* **RECORDED DATA**:
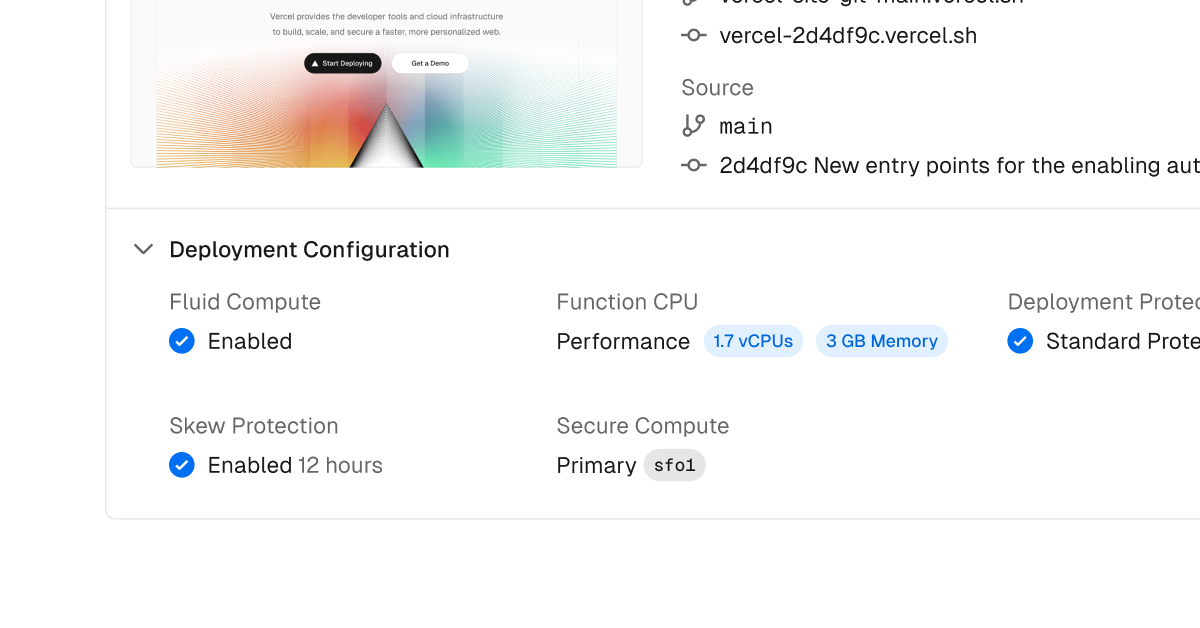Click the commit icon beside vercel-2d4df9c.vercel.sh
Viewport: 1200px width, 628px height.
click(694, 35)
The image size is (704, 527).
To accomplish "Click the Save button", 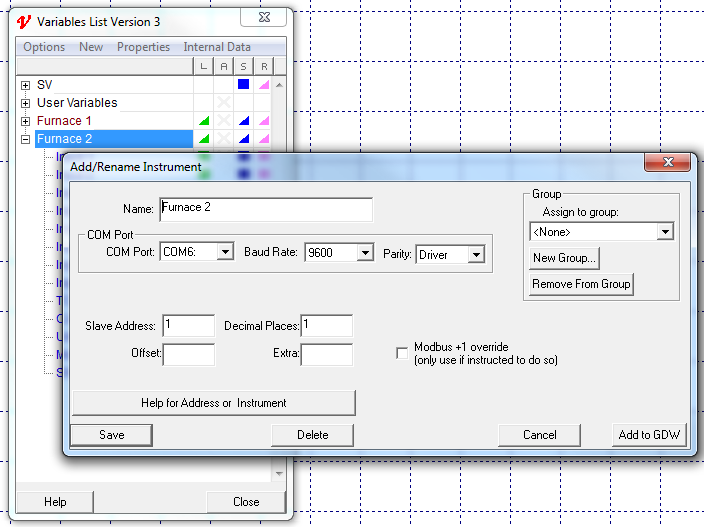I will click(x=112, y=435).
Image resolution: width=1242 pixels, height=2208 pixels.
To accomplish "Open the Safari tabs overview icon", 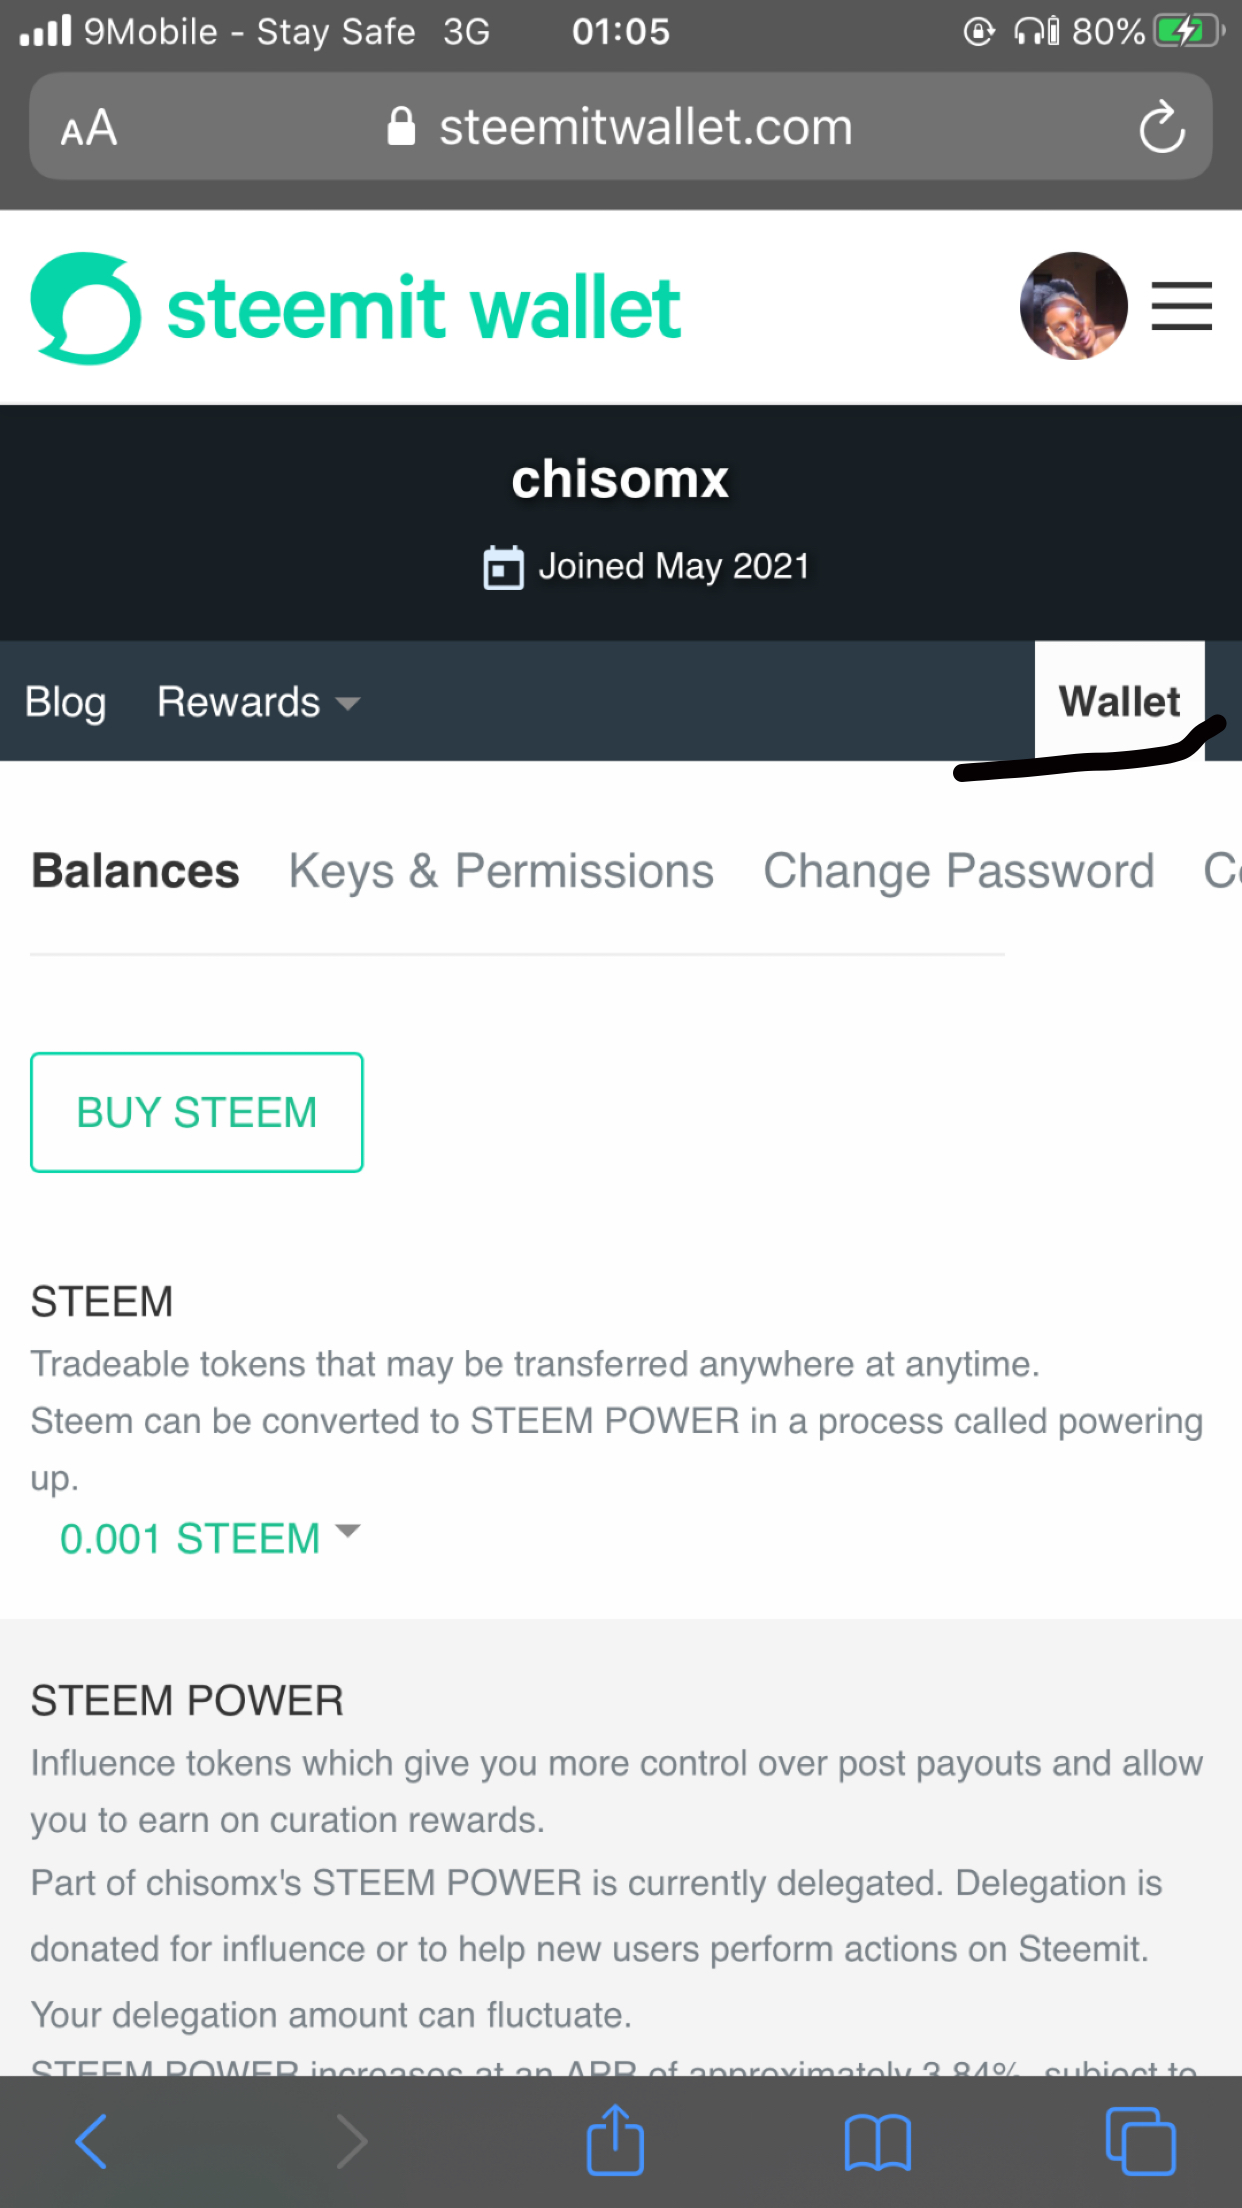I will pyautogui.click(x=1140, y=2141).
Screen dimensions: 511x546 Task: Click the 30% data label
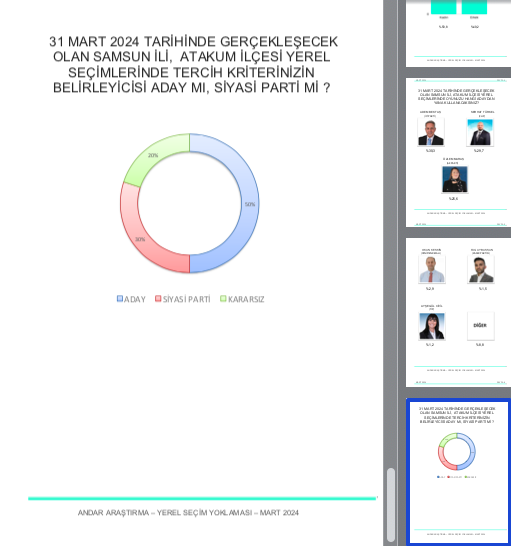click(140, 239)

* **PROBLEM DETAILS**:
Repeat exactly the lines from the one holding "Screen dimensions: 511x546" through the last line of the entries, both included; the pictures do not belong in the copy.

* **EXERCISE RESPONSE**:
Screen dimensions: 511x546 Task: Click the 30% data label
click(140, 239)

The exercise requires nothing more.